Dal pontefice due domande, due spunti di riflessione per i partecipanti all’udienza. «Prima domanda: è lecito eliminare una vita umana per risolvere un problema? Seconda domanda: è lecito affittare un sicario per risolvere un problema? A voi la risposta». Poi, un monito. «Mai eliminare una vita umana né affittare un sicario per risolvere un problema». «L’aborto non è mai la risposta che le donne e le famiglie cercano – ha esclamato Francesco -. Piuttosto sono la paura della malattia e la solitudine a far esitare i genitori». Il pontefice riconosce «le difficoltà di ordine pratico, umano e spirituale» e le considera «innegabili», ma «proprio per questo azioni pastorali più incisive sono urgenti e necessarie per sostenere coloro che accolgono dei figli malati». «Bisogna, cioè, creare spazi, luoghi e ‘reti d’amore’ ai quali le coppie si possano rivolgere, come pure dedicare tempo all’accompagnamento di queste famiglie».

Infine, il Papa ha raccontato una storia che ha conosciuto nella sua «altra diocesi». «C’era una ragazzina di 15 anni down che è rimasta incinta e i genitori erano andati dal giudice per chiedere il permesso di abortire.
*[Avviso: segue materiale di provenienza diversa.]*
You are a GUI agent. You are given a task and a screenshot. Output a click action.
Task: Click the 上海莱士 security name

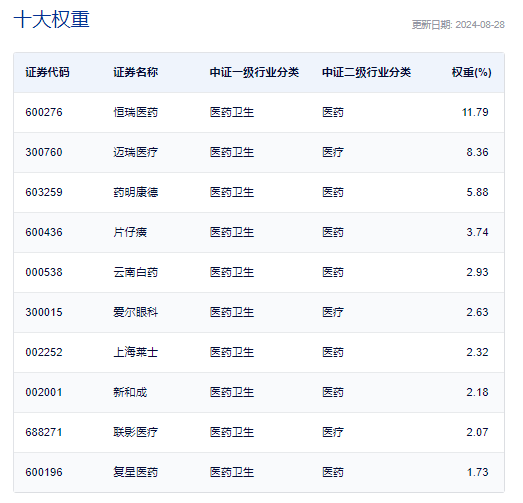pos(135,352)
Il giudice non ha autorizzato l’aborto. Sono passati gli anni. È nata una bambina. Ha studiato, è cresciuta, è diventata avvocato». «Quella bambina, dal momento che ha capito la sua storia perché gliel’hanno raccontata – è l’epilogo della vicenda raccontata dal Papa -, ogni giorno di compleanno chiamava il giudice per ringraziarlo per il dono della nascita. Il giudice è morto e adesso lei è diventata promotore di giustizia».